AARP Wants Congress To End Social Security Payroll Tax Holiday

AARP Wants Congress To End Payroll Tax Holiday

One of the most powerful lobbying forces in Washington on Thursday urged Congress not to continue a payroll tax cut next year.

AARP, the seniors advocacy group, wrote in a letter to Congress that preserving a 2 percent break in the Social Security payroll tax paid by all U.S. workers would hurt the Social Security program. Congress gave workers the payroll tax break at the end of 2010 in hopes that slightly larger paychecks would stimulate the economy. The cut is set to expire at the end of December.

"When Congress and the President originally enacted and then extended the temporary payroll tax holiday, AARP recognized and appreciated that economic conditions had been devastating for millions of Americans and that there was a need for short-term action," AARP CEO A. Barry Rand said in his letter to lawmakers. "In addition, our position on the temporary payroll holiday was contingent on several conditions in order to protect Social Security and its beneficiaries in both the short and long-term."

AARP and some members of Congress worried all along that lowering the payroll tax would weaken Social Security, even though the deal required the government to make up the Social Security trust fund's depleted payroll revenue with general revenue.

Nevertheless, AARP has worried that reducing the tax would weaken workers' sense that the retirement benefit they eventually receive from Social Security is the same money they earned during their working lives.

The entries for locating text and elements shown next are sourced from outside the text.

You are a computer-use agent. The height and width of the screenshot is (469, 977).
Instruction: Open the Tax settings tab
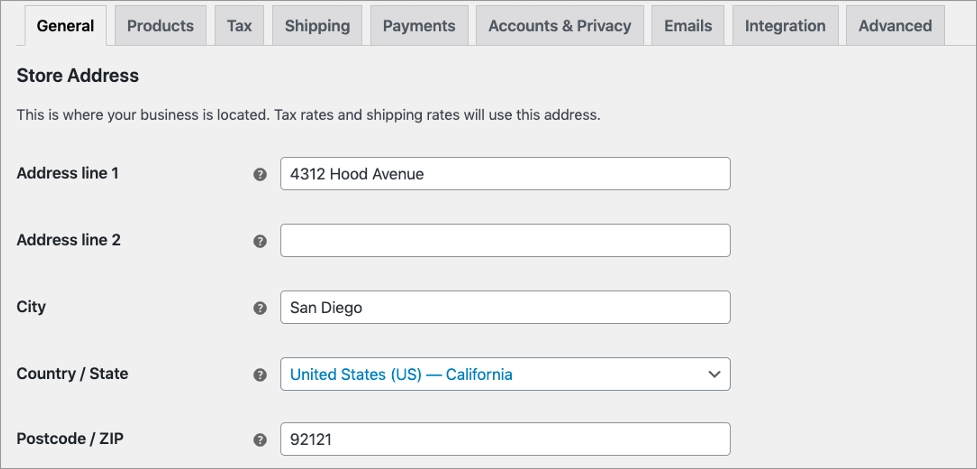point(239,26)
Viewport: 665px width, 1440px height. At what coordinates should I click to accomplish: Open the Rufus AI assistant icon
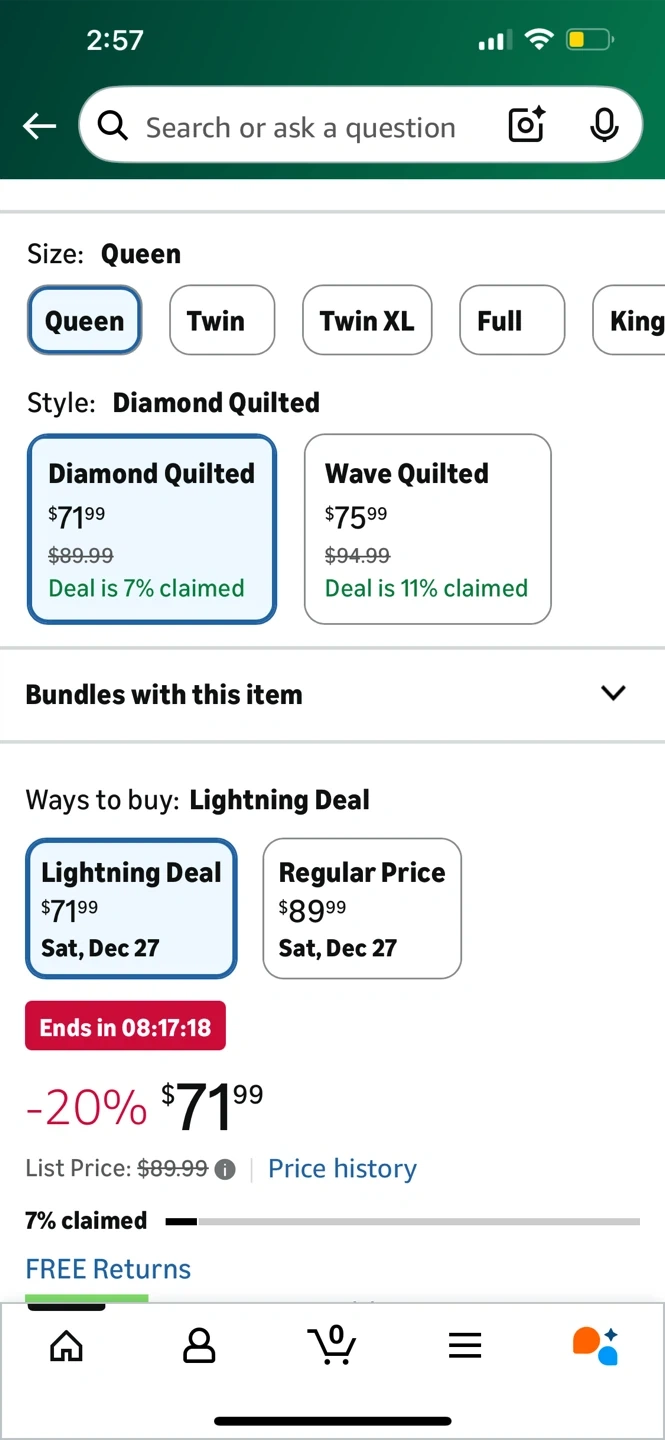tap(596, 1345)
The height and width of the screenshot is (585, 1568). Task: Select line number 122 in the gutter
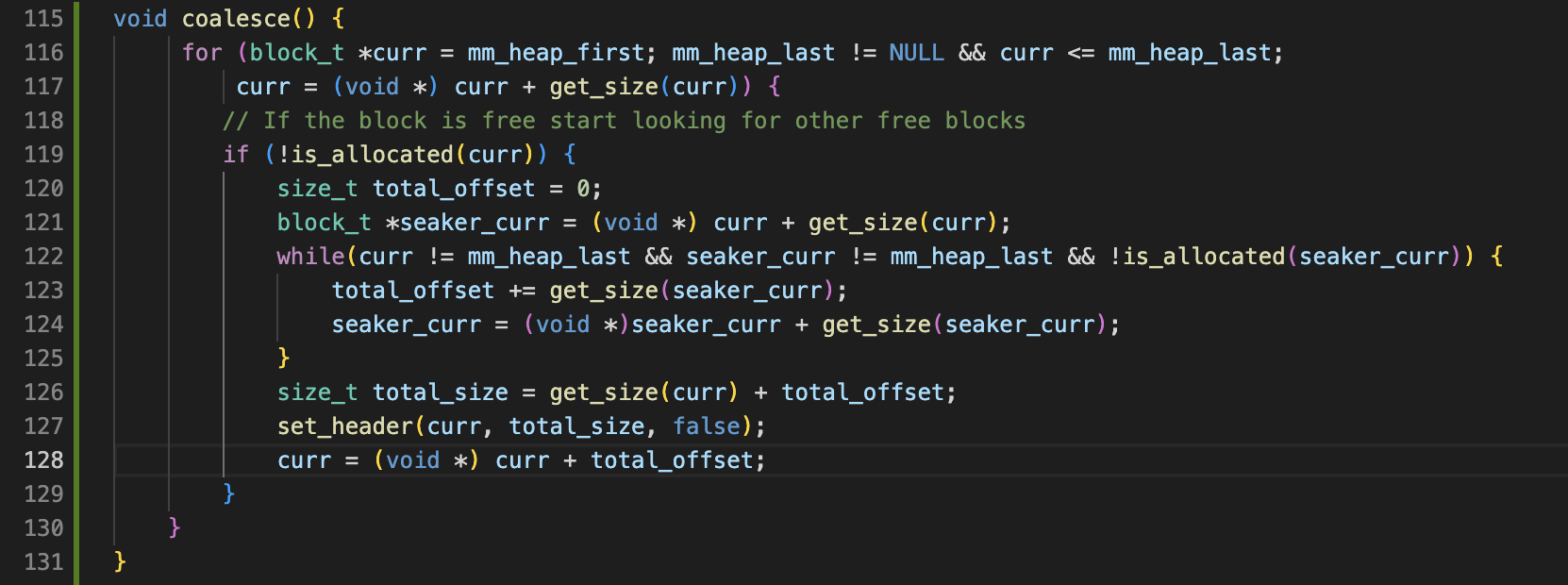43,257
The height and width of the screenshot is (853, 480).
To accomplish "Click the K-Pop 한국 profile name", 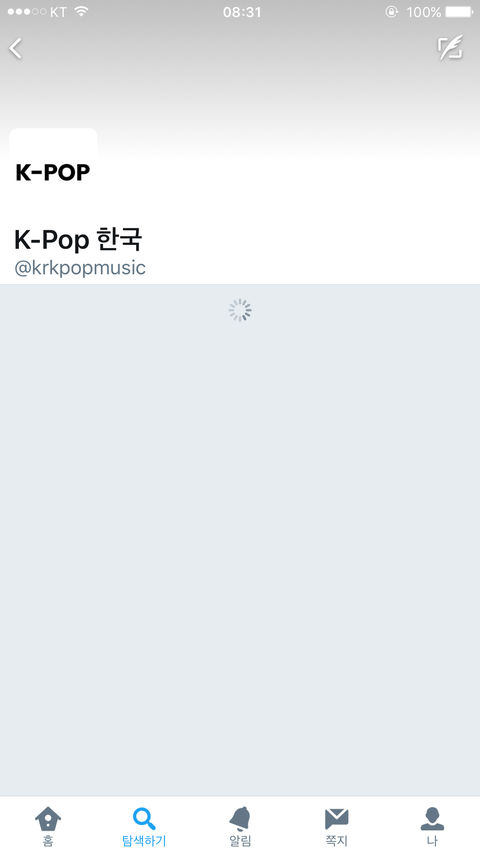I will [78, 239].
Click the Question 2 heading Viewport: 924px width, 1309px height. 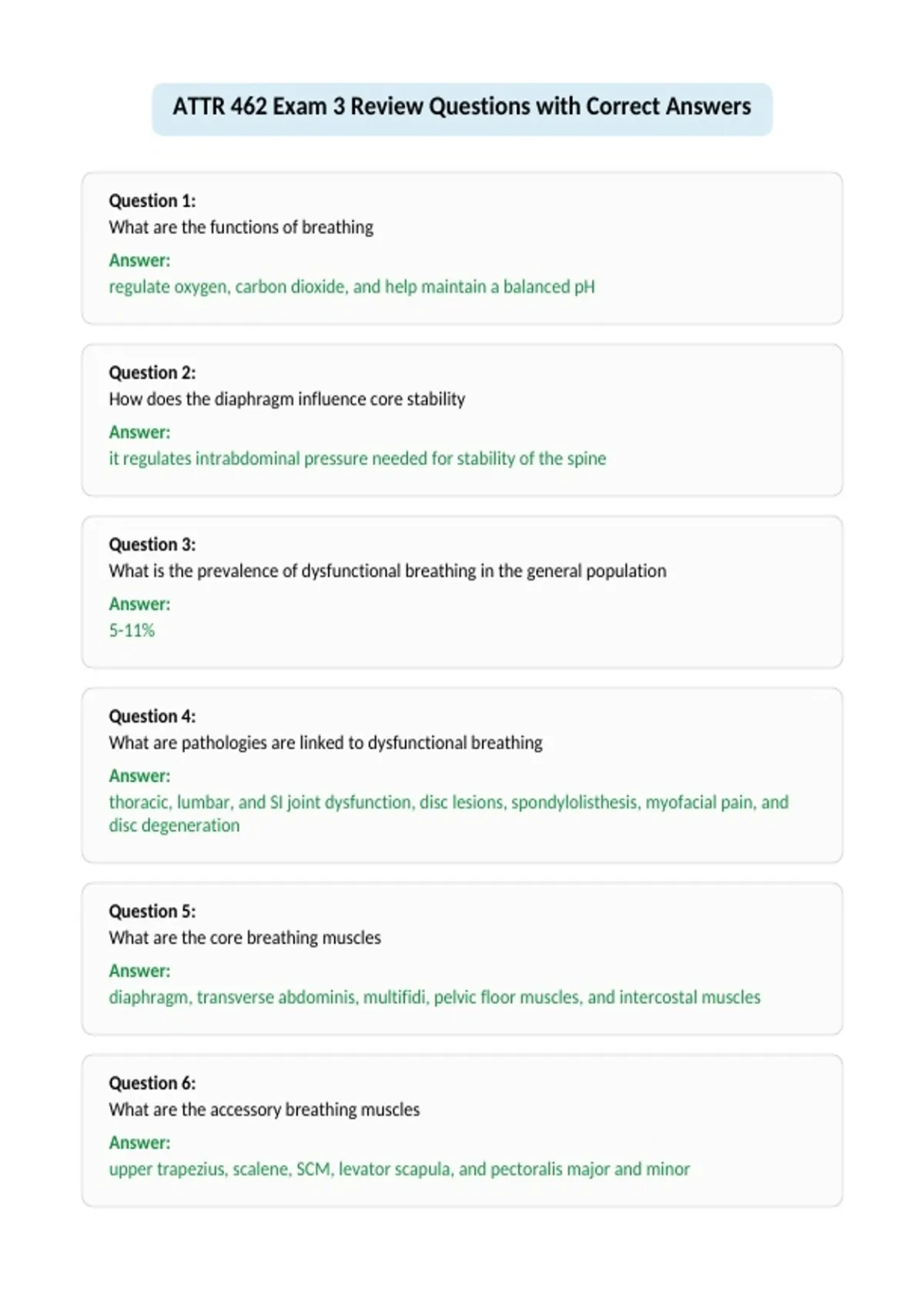(152, 373)
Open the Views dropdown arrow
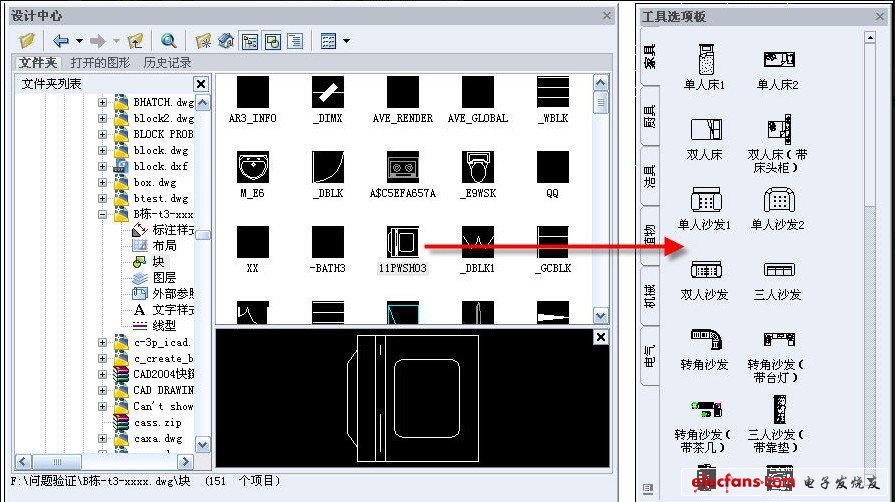 click(x=346, y=41)
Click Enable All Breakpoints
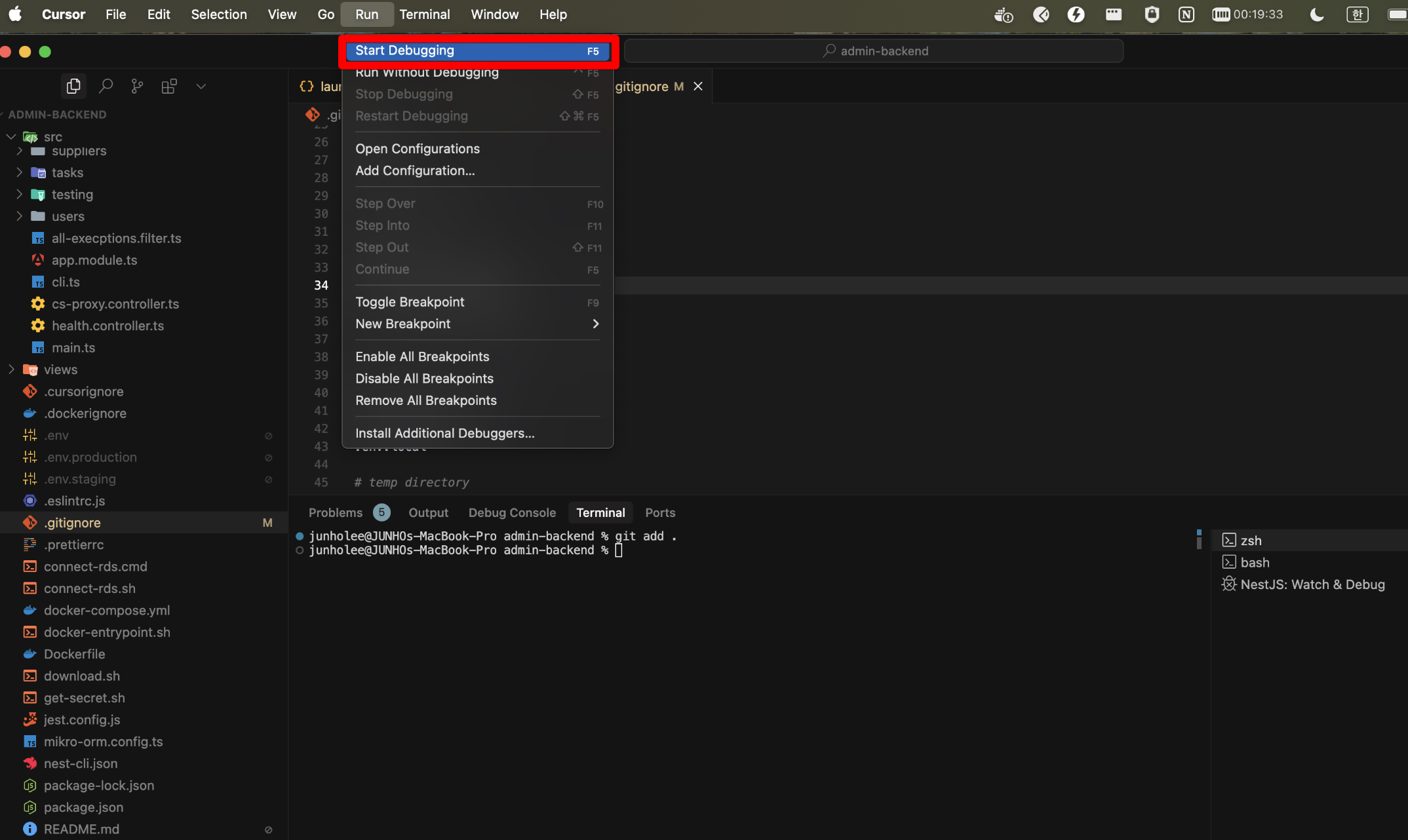This screenshot has width=1408, height=840. point(422,356)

"Further extension of the payroll tax holiday would undermine confidence in Social Security and put at risk the program’s dedicated funding stream and the hard-earned benefits of millions of Americans and their families," Rand said, adding that the economy is recovering enough that it can probably get by with Americans receiving 2 percent less in take-home pay.

Social Security benefits support more than 61 million Americans, including 40 million aged 65 and up. The average monthly benefit for seniors is $1,235, according to the Social Security Administration. The program kept more than 14 million seniors out of poverty in 2011.

Social Security's trust fund is supported by a 6.2 percent dedicated tax paid by both workers and employers on the first $110,000 in earnings. For the past two years, workers have paid 4.2 percent. The reserves are set to run dry in 2033, at which point incoming revenue is enough to cover 75 percent of benefits. Lawmakers are mulling benefit cuts to help close the gap.

AARP said earlier this year that the tax cut shouldn't last.